NSAによる大規模盗聴を扱ったグレン・グリーンウォルド『暴露』には、告発者のエドワード・スノーデン氏が最初に著者に接触したとき、「重要な文書を送りたいので暗号ソフトのPGPをインストールしてくれ」と頼むシーンがある。一方で、彼らはインターネットに決してつながないパソコンを用意した。インターネットに安全につなぐ方法を工夫しながら、一方で、インターネットそのものから遮断することを心がけていたわけである。

同じくこの事件に関連してガーディアンの記者が書いた、ルーク・ハーディング『スノーデンファイル』(日経BP社)は、後段で「スノーデン事件の最も予期せぬ効果はタイプライターの復活だろう。……駐英インド高等弁務官事務所(ロンドン)では、2013年の夏からタイプライターを再び使いはじめた。最高機密資料は電子データで保存しない、と高等弁務官のジャイミニ・バグワティは『タイムズ・オブ・インディア』に語っている」と書いている。

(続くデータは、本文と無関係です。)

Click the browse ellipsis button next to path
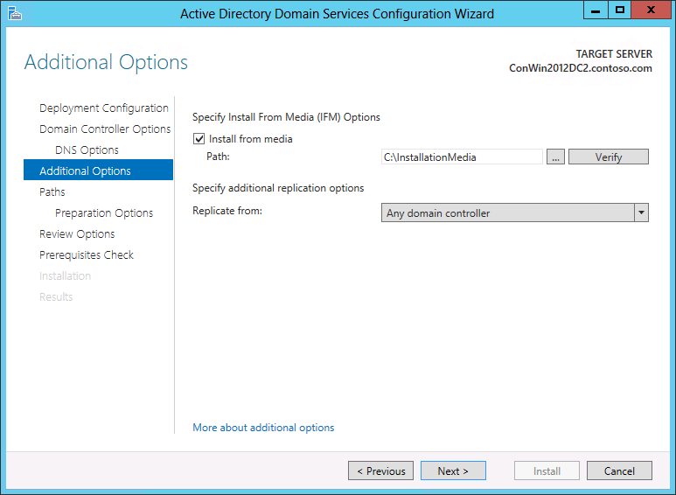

そのあとには、「ロシアの連邦プロテクションサービス(FSO)は、タイプライターを大量に注文した」、「通信分野を大きく転換させたPC革命も休止を余儀なくされた。プライバシーを気にする人たちはインターネット以前の時代に戻りつつあった。タイプライター、手書きメモ、秘密のランデブーが再流行。伝書バトの復活も時間の問題だった」というくだりもある。ロシアのタイプライター大量購入は2013年7月にイズベスチャが報道した(両著の紹介は、<5分間のサイバーリテラシー公開授業・事件編(2)の補遺。http://www.cyber-literacy.com/cll/class/casefile002>参照)。

私は2005年に出版した『サイバー生活手帖』(日本評論社)で「監視社会をどう生きるか」について、(1)なるべく多くのコンピュータから離れた「聖域」をつくる、(2)情報を吸い取られない権利の確立、(3)監視からなるべく逃れる、(4)監視されるなら監視し返す・みんなで監視しあう、(5)「監視されても気にしない」の5つを上げたが、監視の網の目はいよいよ細かく、かつ大規模になっている。

たとえばNSAの盗聴がそうだが、事前にあらゆる情報をかき集めておいて、何らかの必要が生じたときに、関連データを検索するという方法で、いつ何時それが利用されるかわからないという恐れがある。そのほとんどは「死蔵」され、見向きもされないだろうし、実際にNSAにそれらの情報を管理する能力があるかどうかも不明だとしても、である。だから、いよいよ(5)の「監視されても気にしない」という空気が蔓延しているとも言える。もはやコンピュータやインターネットから離れて生きることは不可能と言ってよく、「聖域」は狭まる一方である。

PGP(Pretty Good Privacy)という暗号ソフトは10年ほど前にはかなり話題になり、私自身も友人に勧められて使ってみたことがある。しかし、その煩瑣な手続きはインターネットの便利さを阻害すること甚だしく、すぐやめてしまった。友人に「今も使っているか」とあらためて尋ねたら、「今は使っていない。やはり面倒だし、そもそもPGPを使ってくれる相手がいない」とのことだった。